> **What this task involves**
Leave the pictures out and quote only the lines from the one with "Switch to Search mode" down to the end of the listing below.

> **Supplied data**
== Segment start ==
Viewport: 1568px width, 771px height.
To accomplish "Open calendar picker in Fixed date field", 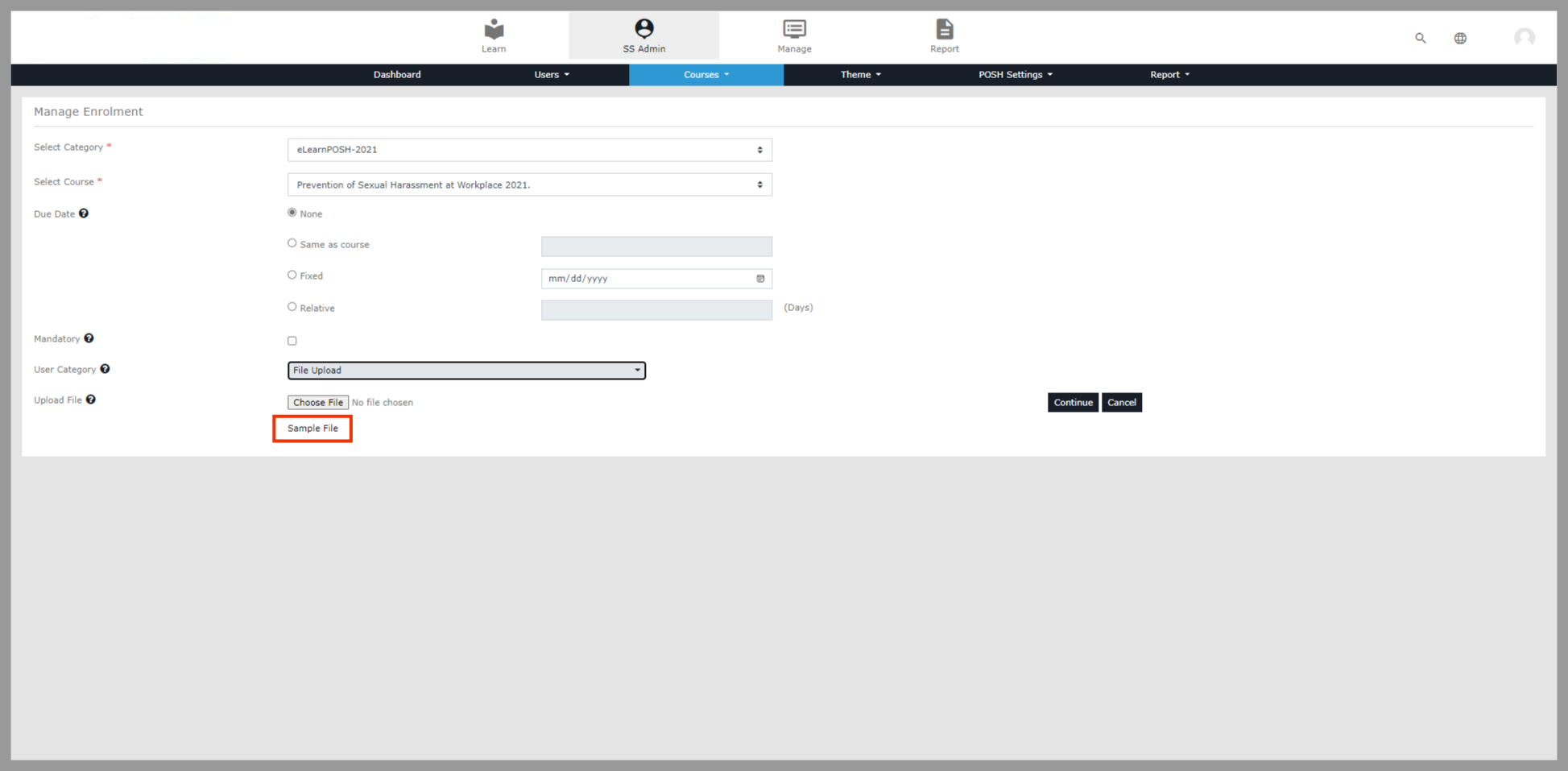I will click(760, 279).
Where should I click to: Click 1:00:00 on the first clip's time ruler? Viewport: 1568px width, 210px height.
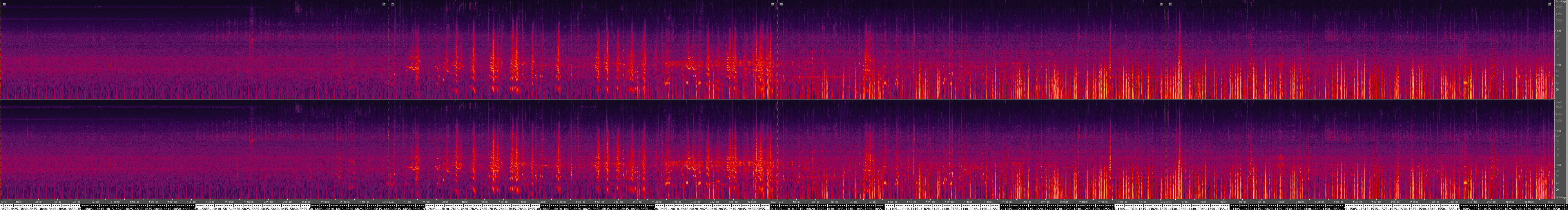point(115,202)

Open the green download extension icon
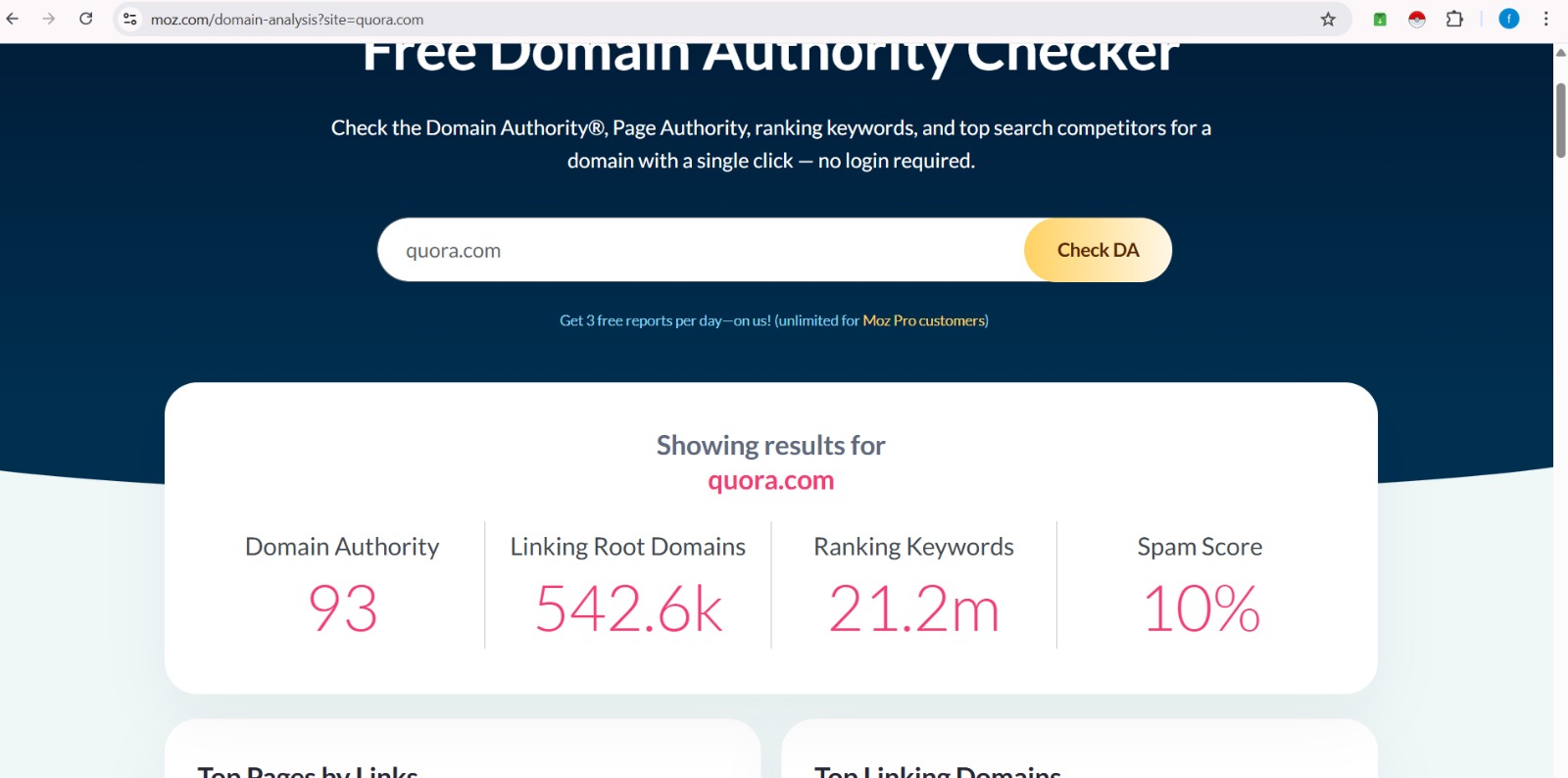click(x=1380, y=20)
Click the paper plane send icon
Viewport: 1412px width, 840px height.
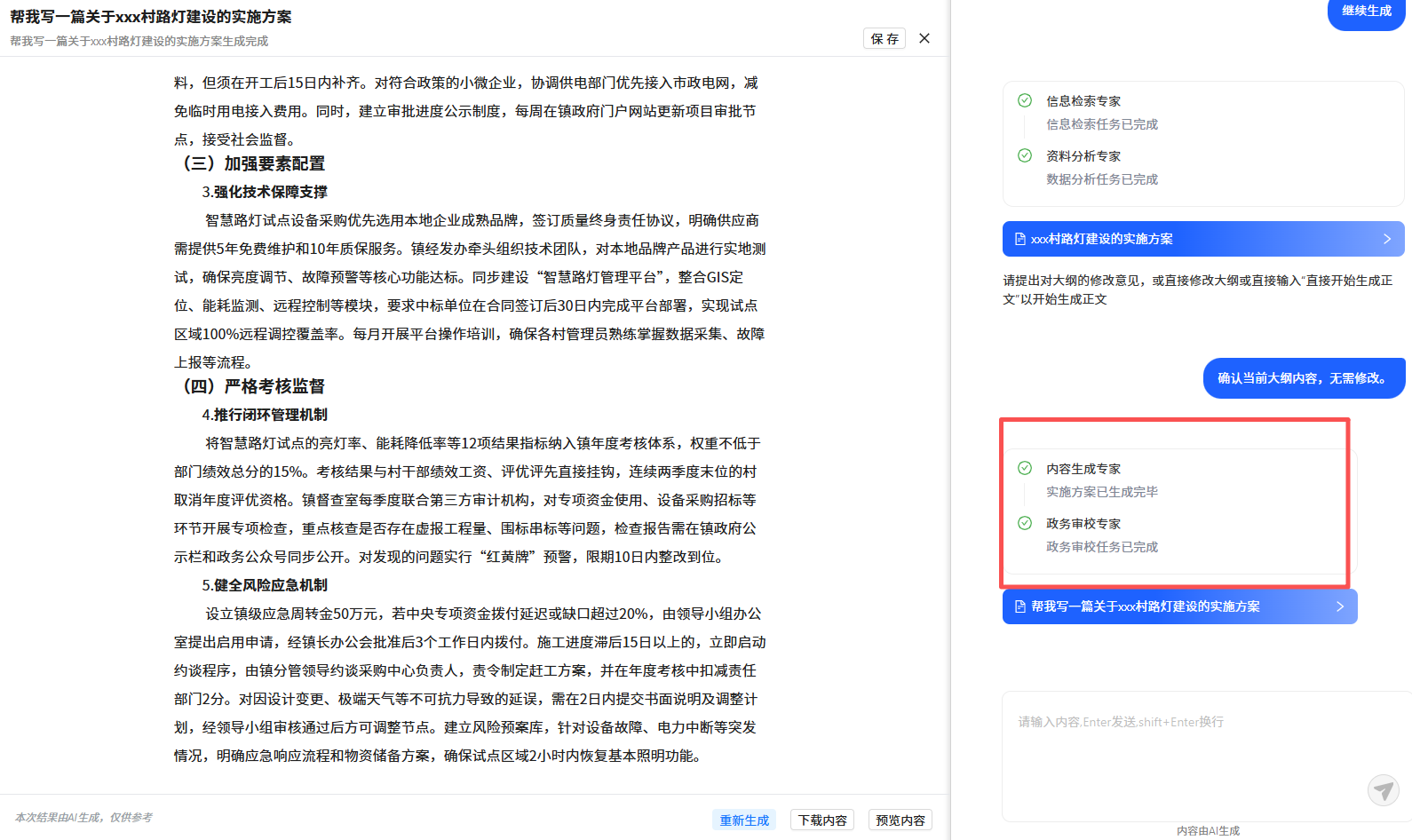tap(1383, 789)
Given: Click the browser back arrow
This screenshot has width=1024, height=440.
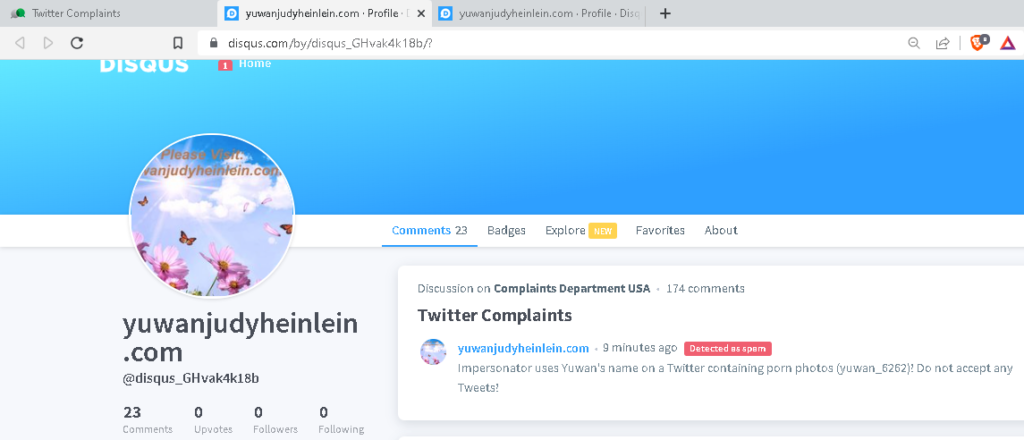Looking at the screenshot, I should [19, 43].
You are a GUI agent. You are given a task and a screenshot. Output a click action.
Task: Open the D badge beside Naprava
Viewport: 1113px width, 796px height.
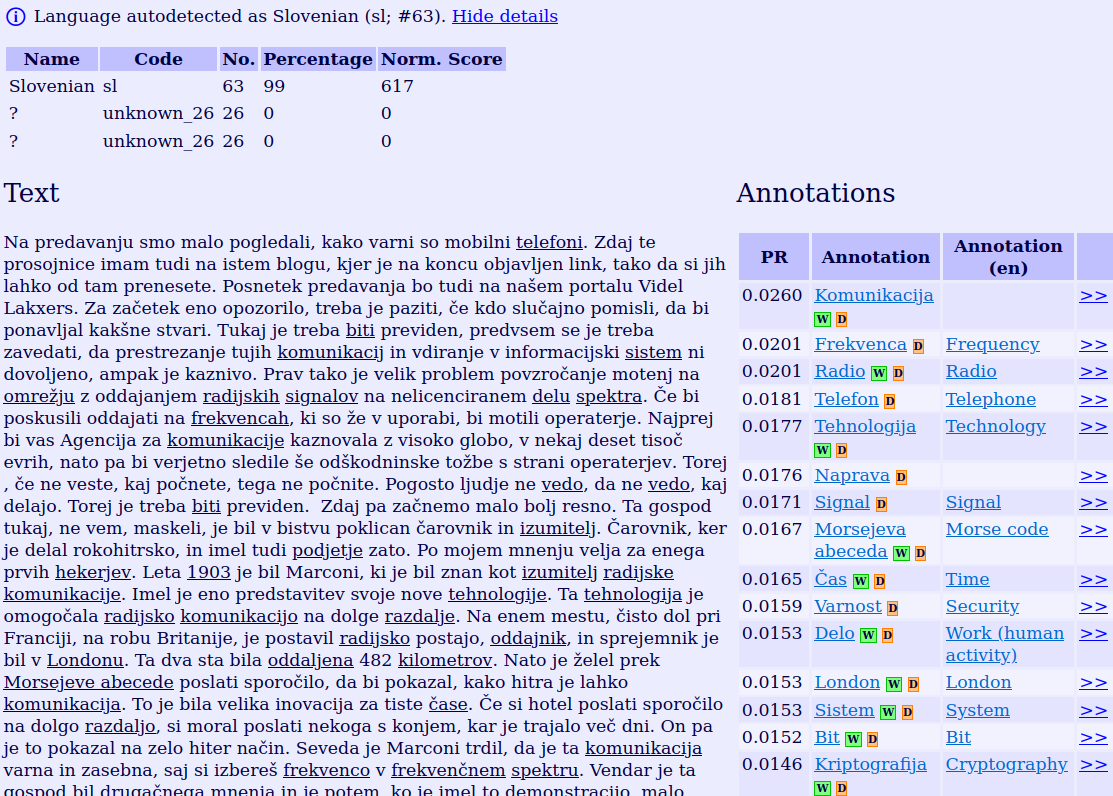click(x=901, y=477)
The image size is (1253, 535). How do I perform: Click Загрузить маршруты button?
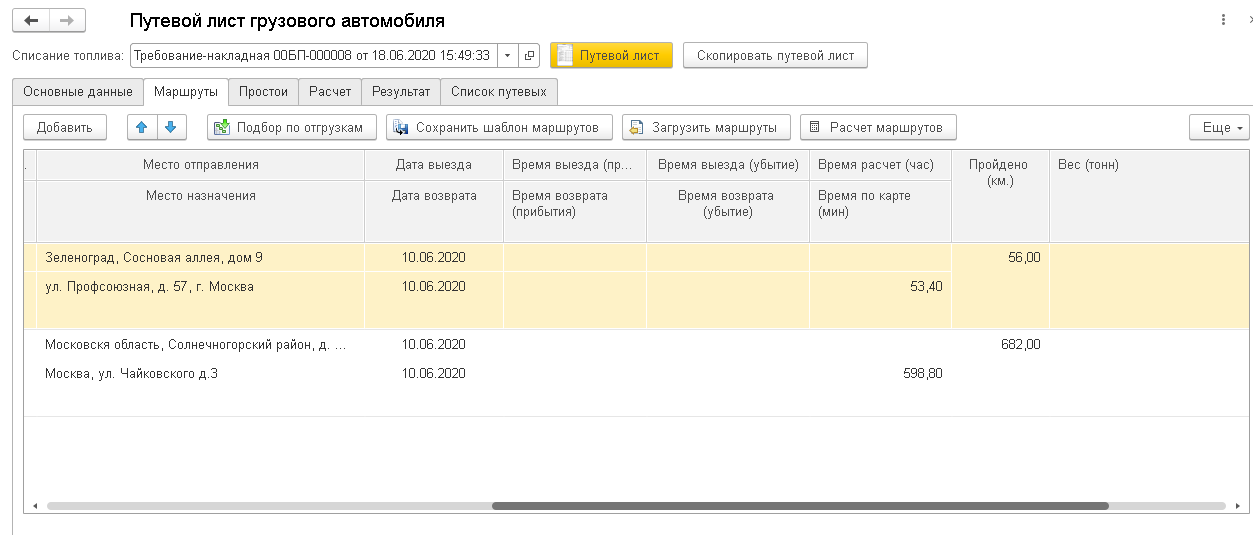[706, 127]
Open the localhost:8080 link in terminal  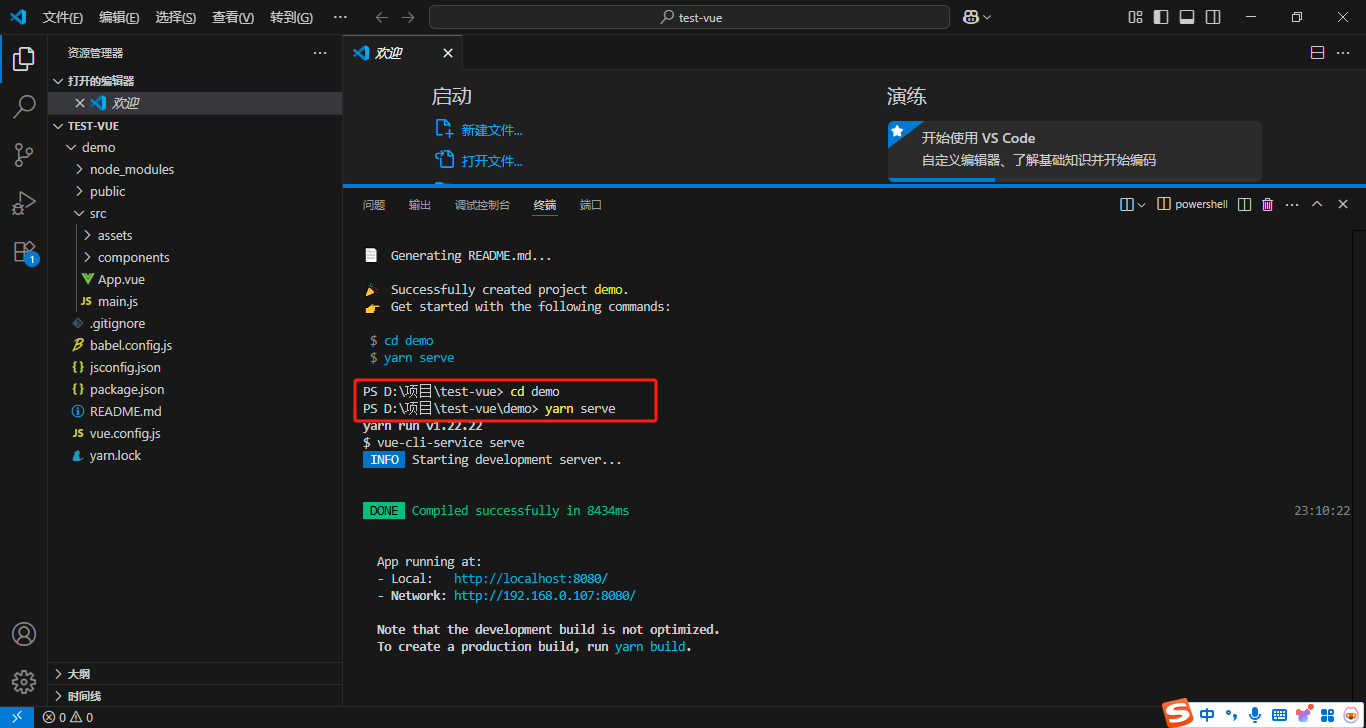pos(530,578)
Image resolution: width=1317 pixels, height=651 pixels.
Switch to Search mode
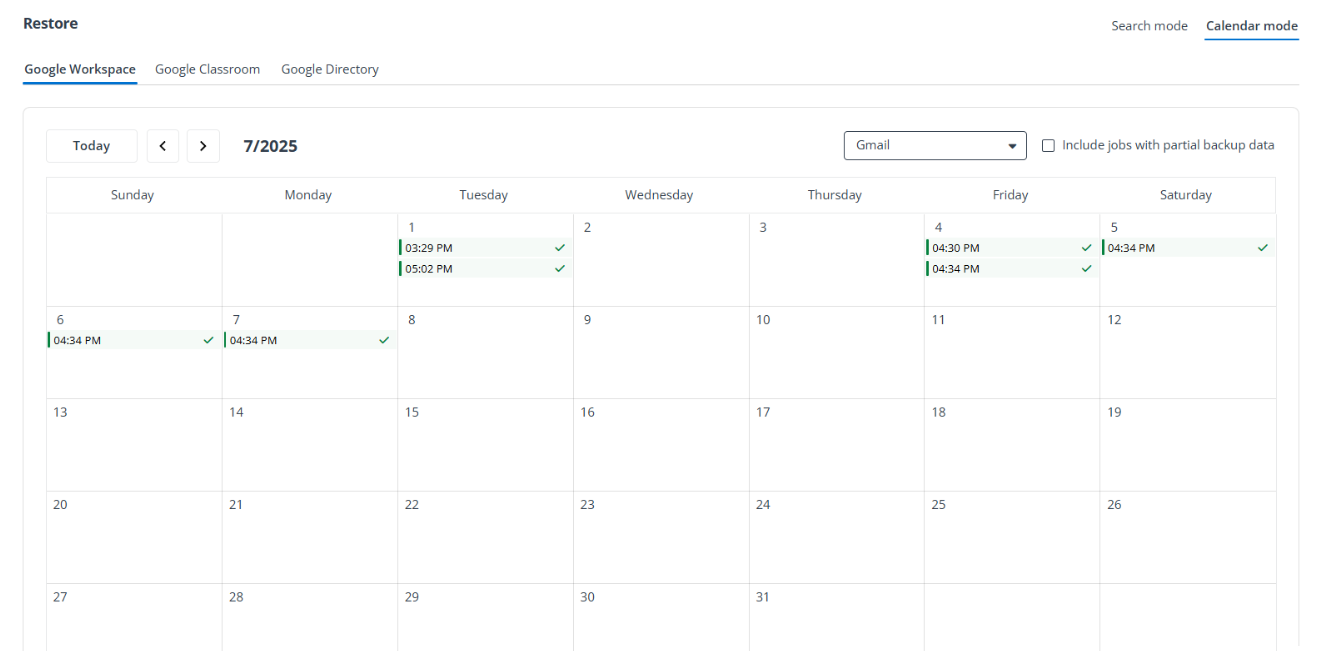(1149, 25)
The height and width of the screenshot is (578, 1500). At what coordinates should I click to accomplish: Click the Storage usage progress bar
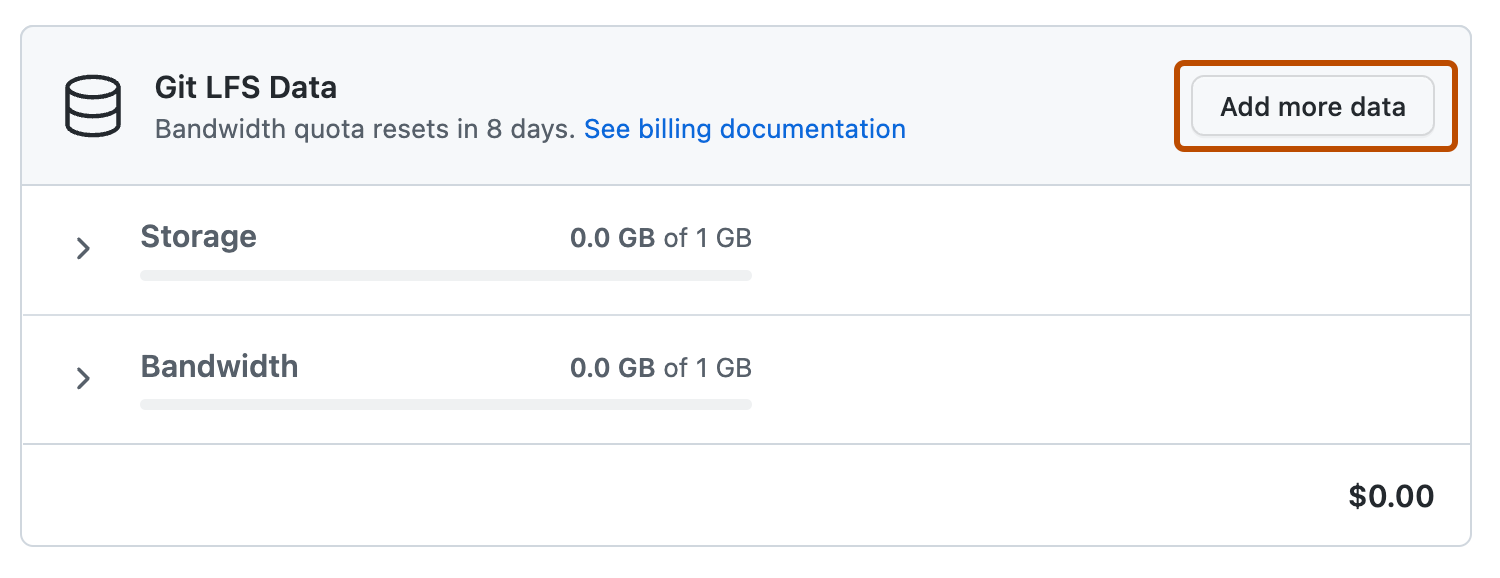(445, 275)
== Segment end ==
> **Expected answer**
Switch to Search mode
(1149, 25)
The height and width of the screenshot is (578, 1500). At what coordinates should I click to accomplish: Click the Storage usage progress bar
(445, 275)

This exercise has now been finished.